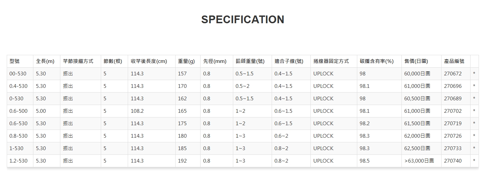The image size is (485, 172).
Task: Click the 192 weight cell
Action: click(x=182, y=161)
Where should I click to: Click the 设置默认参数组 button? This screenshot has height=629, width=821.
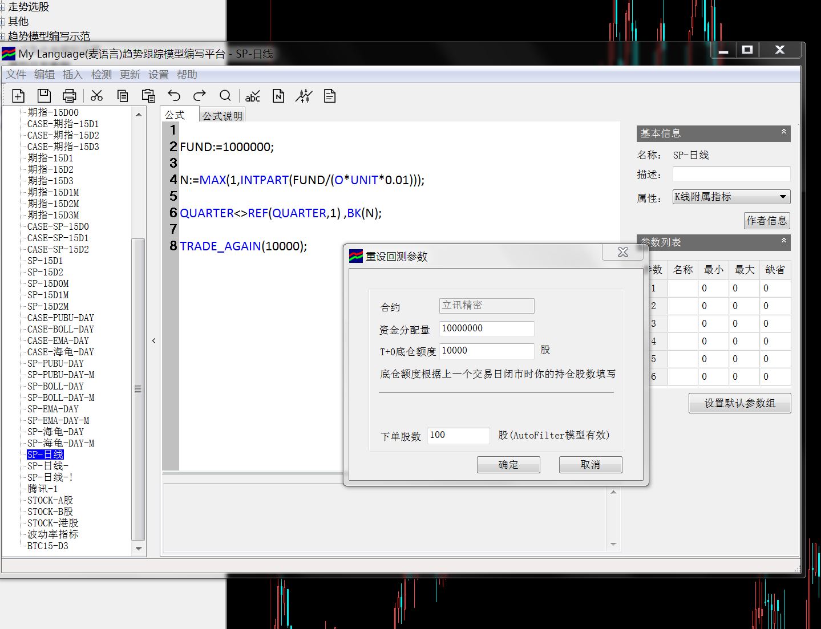pos(739,403)
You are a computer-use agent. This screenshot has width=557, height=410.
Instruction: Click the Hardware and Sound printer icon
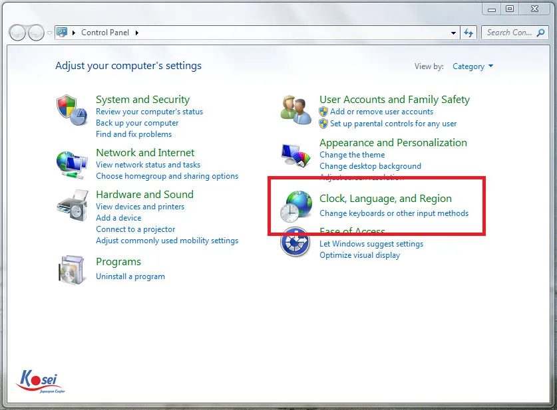(x=72, y=205)
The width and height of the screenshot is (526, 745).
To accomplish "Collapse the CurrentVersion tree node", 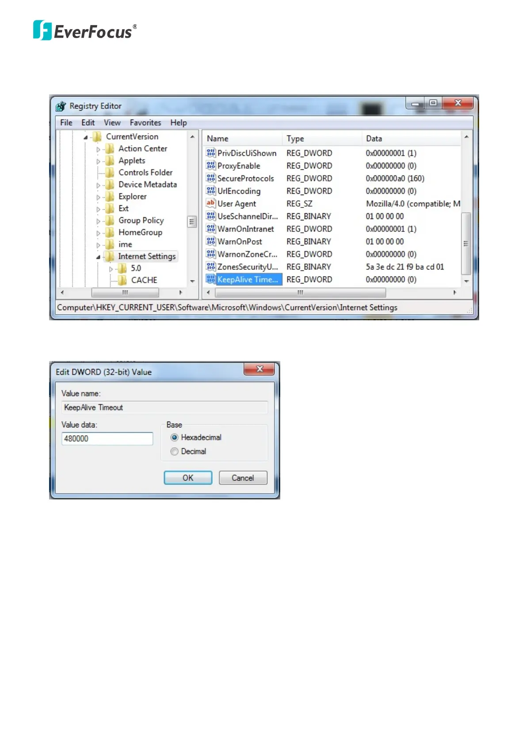I will point(86,137).
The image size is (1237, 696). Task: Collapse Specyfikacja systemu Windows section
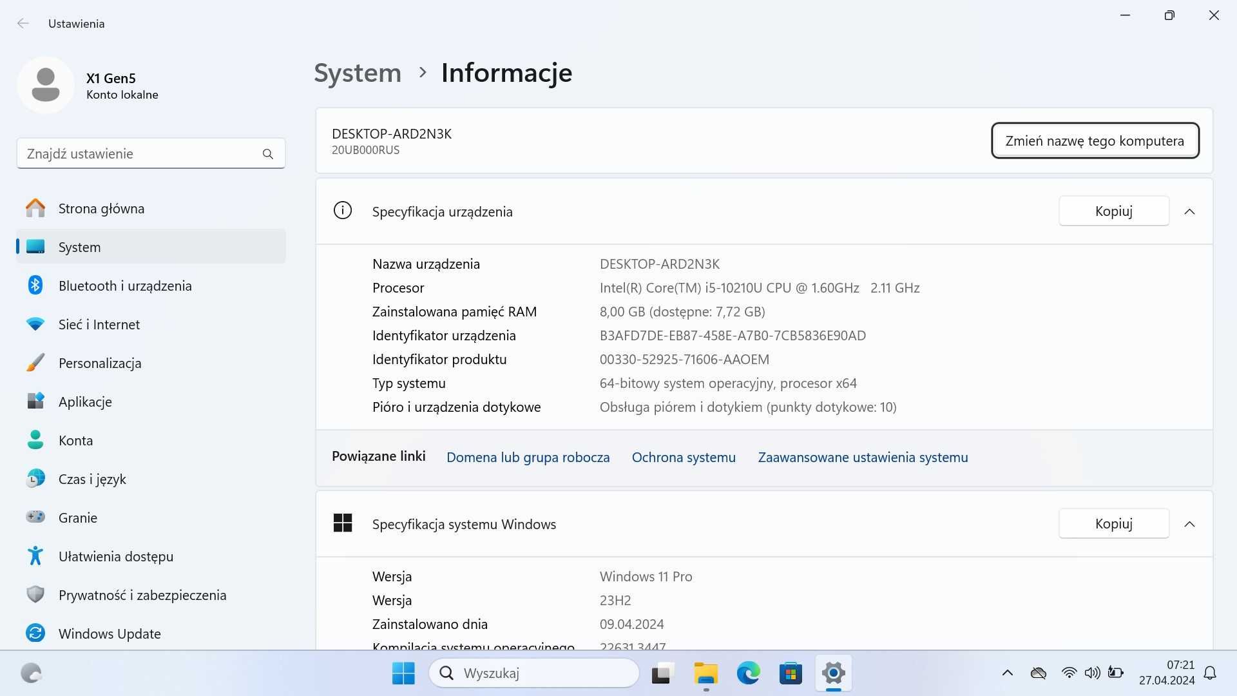(x=1190, y=523)
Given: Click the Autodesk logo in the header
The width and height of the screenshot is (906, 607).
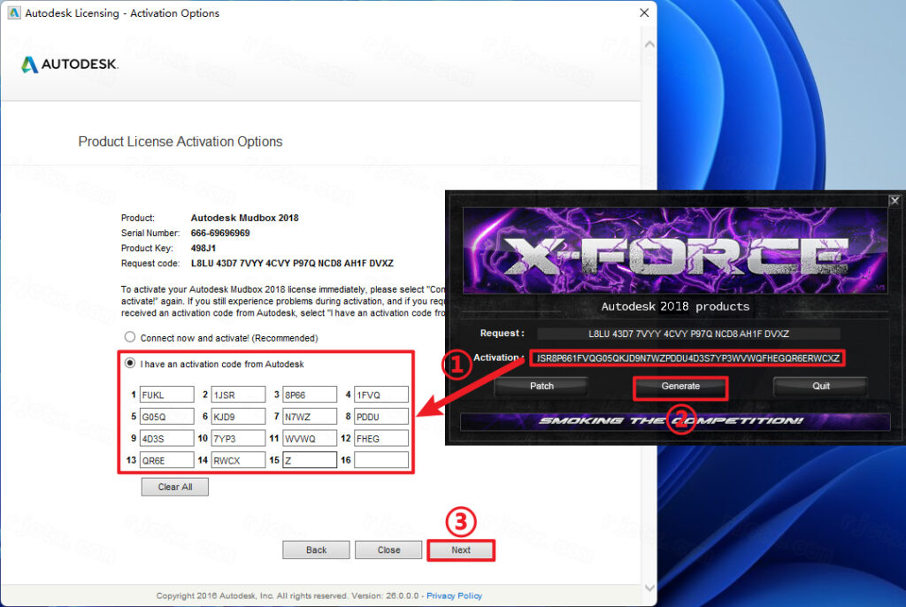Looking at the screenshot, I should click(x=69, y=65).
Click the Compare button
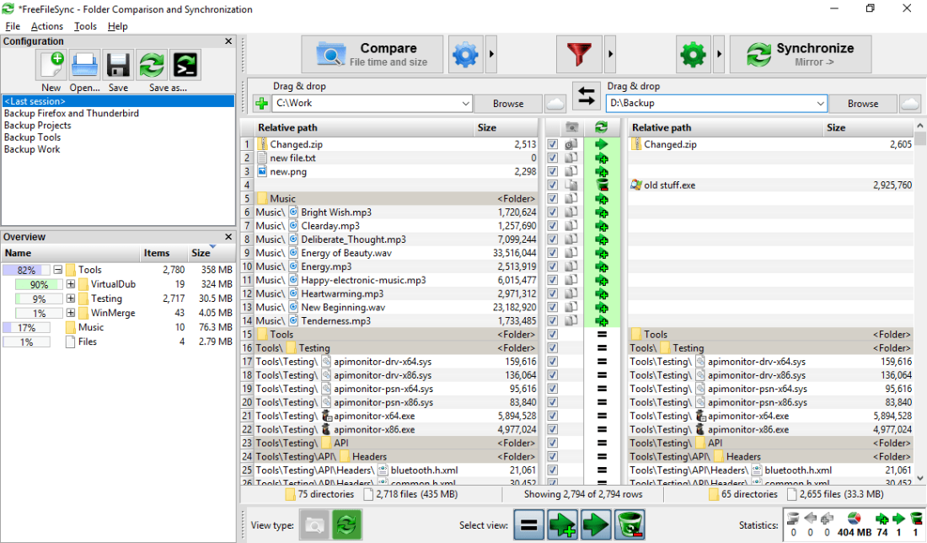This screenshot has height=543, width=927. pos(372,55)
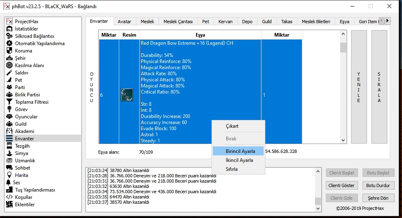The width and height of the screenshot is (402, 218).
Task: Click the log panel scroll-up arrow
Action: coord(318,170)
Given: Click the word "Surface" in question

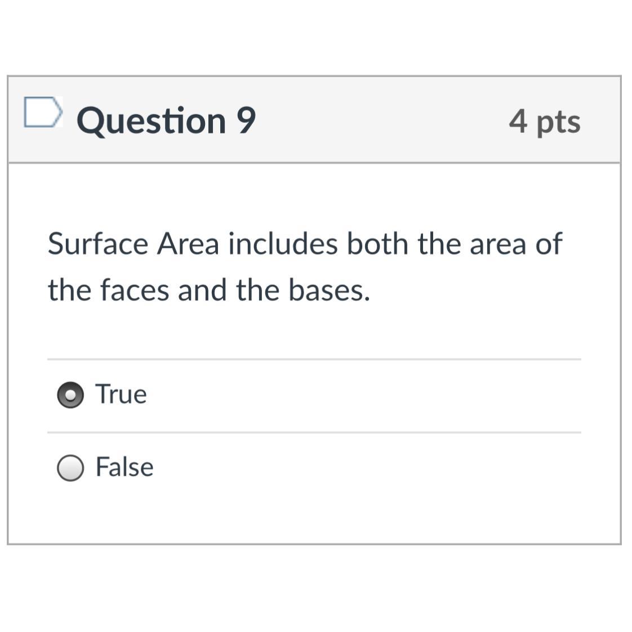Looking at the screenshot, I should pos(98,244).
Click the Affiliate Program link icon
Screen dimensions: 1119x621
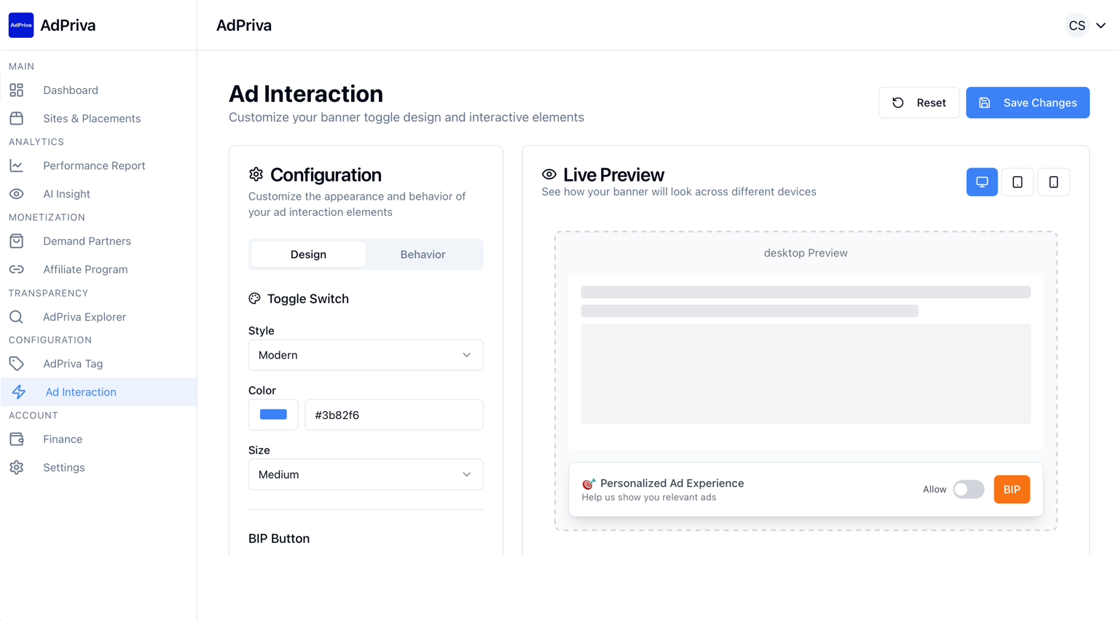click(x=17, y=270)
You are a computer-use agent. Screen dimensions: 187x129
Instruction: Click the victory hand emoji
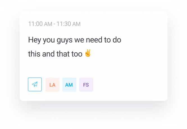(x=88, y=53)
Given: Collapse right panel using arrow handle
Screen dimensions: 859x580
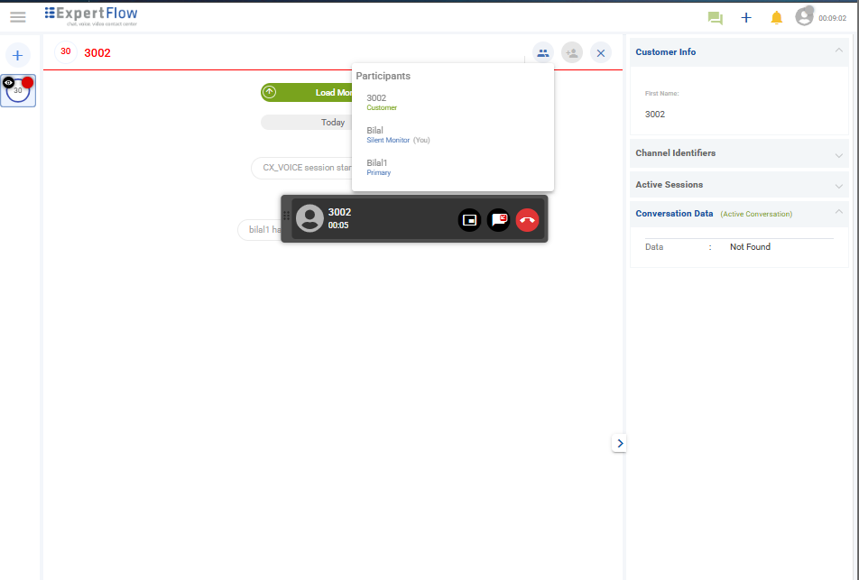Looking at the screenshot, I should 619,443.
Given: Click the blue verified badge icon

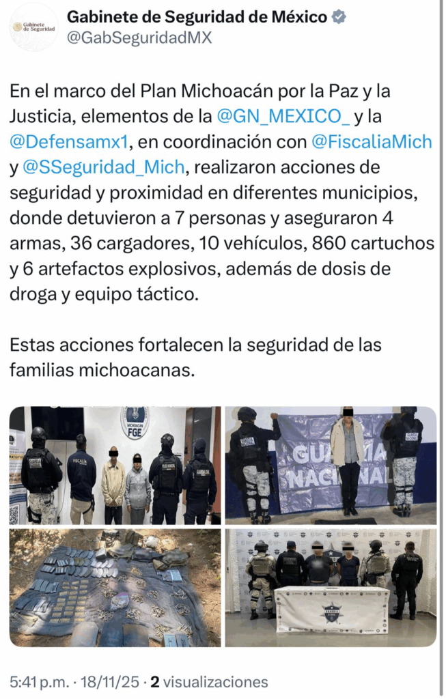Looking at the screenshot, I should coord(339,17).
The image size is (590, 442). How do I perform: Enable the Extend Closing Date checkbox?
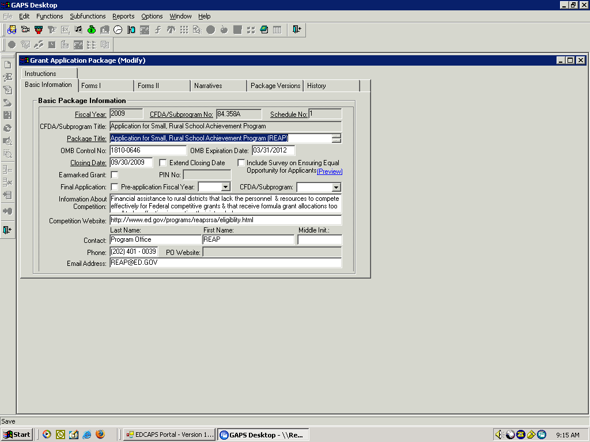(163, 163)
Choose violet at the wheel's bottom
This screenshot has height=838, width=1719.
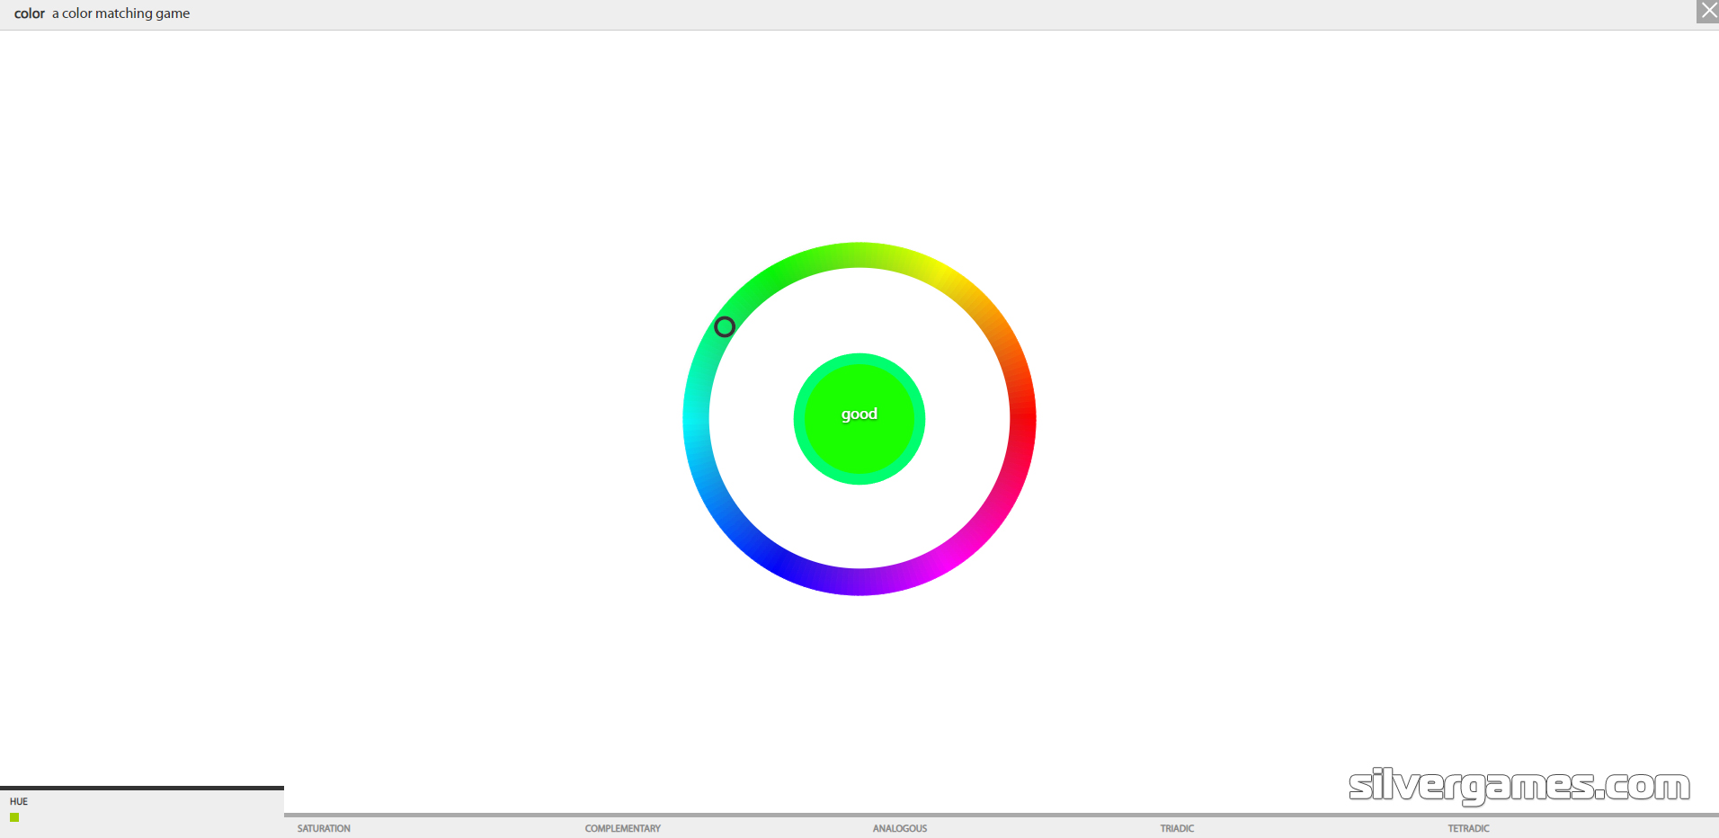coord(860,582)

----------------------------------------

Nothing but the lines from the one containing "Given: Click the blue verified badge icon" through the last line of the listing should be copied, each word for word and without pictures.

Given: Click the blue verified badge icon

Looking at the screenshot, I should coord(339,17).
The image size is (590, 442). How do I perform: Enable the Extend Closing Date checkbox?
(163, 163)
Choose violet at the wheel's bottom
This screenshot has height=838, width=1719.
coord(860,582)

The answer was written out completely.